December 24, 2010 10:15

Perhaps the Obama administration felt that it was not politically expedient to remind the elderly that health reform is largely financed on their backs.

By BRUCE BARTLETT, The Fiscal Times


Private corporations are required to use accrual accounting and corporate executives would be jailed for using the sort of accounting that the federal government routinely uses.

The most important difference between the Financial Report and the federal budget is that the former calculates costs on an accrual basis, whereas the latter only measures cash flow.
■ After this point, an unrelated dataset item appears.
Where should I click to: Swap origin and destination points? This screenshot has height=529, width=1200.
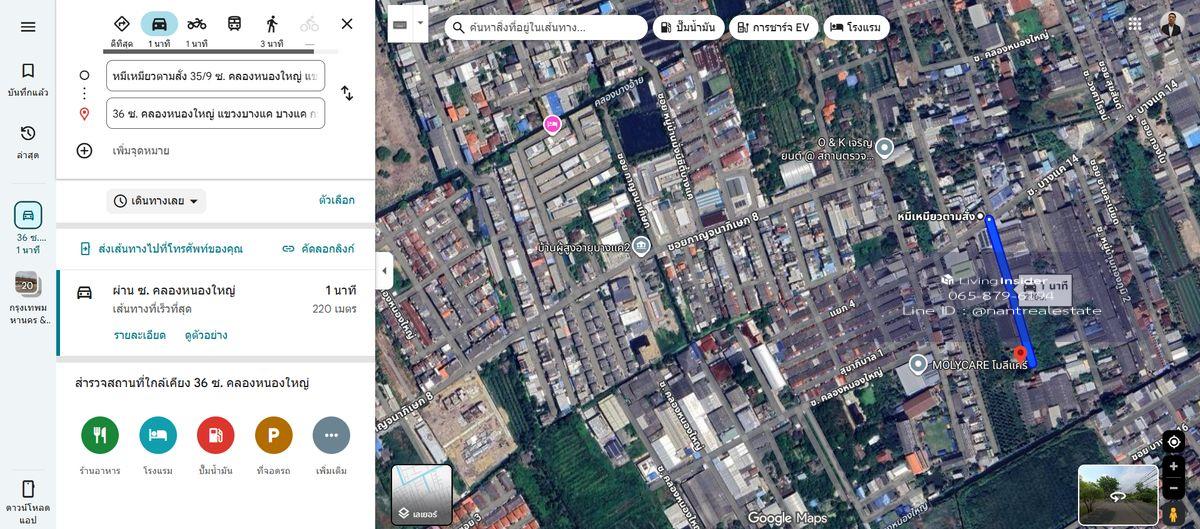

Thus if the federal government incurred a debt that would not be paid until some time in the future, that cost would not be part of the conventionally measured national debt. It would only add to the debt when cash had to be expended to cover the expense that had been incurred.

The unfunded liabilities of Social Security and Medicare aren’t the only ones left out of the national debt calculations. The federal government also owes federal employees and veterans future benefits of close to $6 trillion. The Financial Report also estimates more than $300 billion of future environmental cleanup costs and more than $600 billion of costs associated with loan guarantees, insurance commitments and liabilities related to Fannie Mae and Freddie Mac, the big housing agencies.

Theoretical insurance commitments are even larger. Those for federal deposit insurance, pension benefit guarantees, and potential losses from flood insurance would add up to many trillions of dollars.

Since the report now projects a deficit of 1.9 percent of GDP over that period, we would have to immediately cut spending and/or raise revenues by 2.4 percent of GDP to keep the debt-to-GDP ratio from rising. That would require a $360 billion cut in just the 2011 deficit and the equivalent every single year thereafter for 74 more years.

The first step in getting people to accept and Congress to enact the necessary fiscal adjustments is to stop running the federal budget on a cash basis. That makes it too easy to promise benefits and incur liabilities in the future that appear to have no cost.